Over the next few months, Kondik and McMaster operated behind closed doors to lay the foundation for Cyanogen Inc. This meant securing investors, recruiting developers, and creating a plan for moving forward. In August of 2013, Steve left Samsung and made it clear what he did next would be an something exciting. One month later, he announced his partnerships, investors, and the team he'd recruited to make CyanogenMod something better. With offices in Seattle and Palo Alto, and a handful of other employees scattered throughout the world, Cyanogen Inc started working with their first hardware partner to release a phone running their software.
Google has a laundry list of rules associated with gaining access to these services legitimately
As most Android fans will tell you, one of the things that makes using Google's operating system so enjoyable is the combination of the Google Play Store and Google Play Services.
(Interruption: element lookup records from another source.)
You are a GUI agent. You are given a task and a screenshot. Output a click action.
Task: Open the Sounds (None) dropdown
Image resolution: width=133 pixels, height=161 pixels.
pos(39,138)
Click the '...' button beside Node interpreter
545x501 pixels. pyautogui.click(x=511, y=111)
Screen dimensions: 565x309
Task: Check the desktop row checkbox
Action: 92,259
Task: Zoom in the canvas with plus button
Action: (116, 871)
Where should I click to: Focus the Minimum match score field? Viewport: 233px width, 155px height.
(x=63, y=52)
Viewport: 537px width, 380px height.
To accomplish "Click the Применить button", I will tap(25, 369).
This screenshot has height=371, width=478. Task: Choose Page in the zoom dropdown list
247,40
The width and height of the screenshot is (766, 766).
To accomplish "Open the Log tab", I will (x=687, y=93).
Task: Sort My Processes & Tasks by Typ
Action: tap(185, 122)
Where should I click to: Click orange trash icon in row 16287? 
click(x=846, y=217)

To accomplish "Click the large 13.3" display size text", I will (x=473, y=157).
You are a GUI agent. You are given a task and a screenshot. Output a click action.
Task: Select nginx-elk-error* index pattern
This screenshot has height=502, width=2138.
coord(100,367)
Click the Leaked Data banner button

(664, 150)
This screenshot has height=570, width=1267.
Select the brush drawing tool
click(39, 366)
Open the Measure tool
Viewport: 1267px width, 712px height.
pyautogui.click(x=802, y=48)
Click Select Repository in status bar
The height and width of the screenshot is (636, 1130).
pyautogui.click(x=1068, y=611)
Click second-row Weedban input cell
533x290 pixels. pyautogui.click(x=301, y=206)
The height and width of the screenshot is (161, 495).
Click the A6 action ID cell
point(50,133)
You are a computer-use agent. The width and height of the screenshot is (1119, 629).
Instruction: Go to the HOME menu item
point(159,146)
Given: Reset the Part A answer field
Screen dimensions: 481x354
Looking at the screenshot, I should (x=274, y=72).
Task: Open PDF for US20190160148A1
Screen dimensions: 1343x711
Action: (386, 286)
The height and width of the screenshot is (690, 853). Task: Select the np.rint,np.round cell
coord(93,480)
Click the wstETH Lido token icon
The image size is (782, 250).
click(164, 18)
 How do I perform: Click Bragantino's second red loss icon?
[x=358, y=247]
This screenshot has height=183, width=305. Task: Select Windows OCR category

Google has a laundry list of rules associated with gaining access to these services legitimately. For manufacturers to get these features on their phone with Google's blessing, their device needs to pass series of tests called the Compatibility Test Suite. Google's CTS ensures Play Services and the Play Store will function as intended, but passing these tests requires a physical device running a finished version of the operating system.
At the same time, hardware manufacturers and processor manufacturers frequently use proprietary software to make specific parts of their devices function. In order to have hardware partners, which was required to pass Google CTS, Cyanogen Inc would need to come up with a solution that allowed for the simultaneous existence of a community-driven open source project and an operating system that followed the rules companies like Qualcomm set forth in order to use their hardware on retail devices.
The answer to this particular dilemma was Cyanogen OS, first on a special edition of the Oppo N1, the commercial product Cyanogen Inc created to run on retail devices. While much of this version of Android is open source and available through the CyanogenMod community project, Cyanogen OS exists as a retail product that can be used by anyone, regardless of skill level. A consumer-grade operating system to compete with the likes of TouchWiz and Sense UI, complete with opt-in software partnerships built the way the Cyanogen Inc folks think Android should be run. It's an ambitious goal, and the road towards this particular endgame has ruffled more than a few feathers.
You won't get far in a conversation about Cyanogen Inc on the Internet without someone bringing up the CEO of the company and his knack for creating headlines with his aggressive commentary, most of which has proven highly effective in getting the right kind of attention. Kirt McMaster has delivered some great one-liners about taking Android away from Google, and it's easy to read some of these comments out of context and feel like someone is planning to bite the hand the feeds.
The end game for Cyanogen OS is to create that compelling alternative
The bottom line is Android devices only really sell when Google Play Services and the Google Play Store are on board, and a lot of that has to do with there not being a compelling alternative for everything Google offers. The end game for Cyanogen OS is to create that compelling alternative, and offers users a choice between what Google thinks is best and what Cyanogen thinks is best. Only time will tell if this is the right way to go, but it's something this team seems dedicated to delivering.
So there you have it. The origin of Cyanogen OS goes almost as far back as Android itself, forged by folks who love taking something they bought and making it better themselves, and growing that passion into a unique flavor of Android. Even if this isn't your preferred way to Android, the road so far for this team is a fascinating one, and it's clear this coming year is going to be a pivotal one for this company.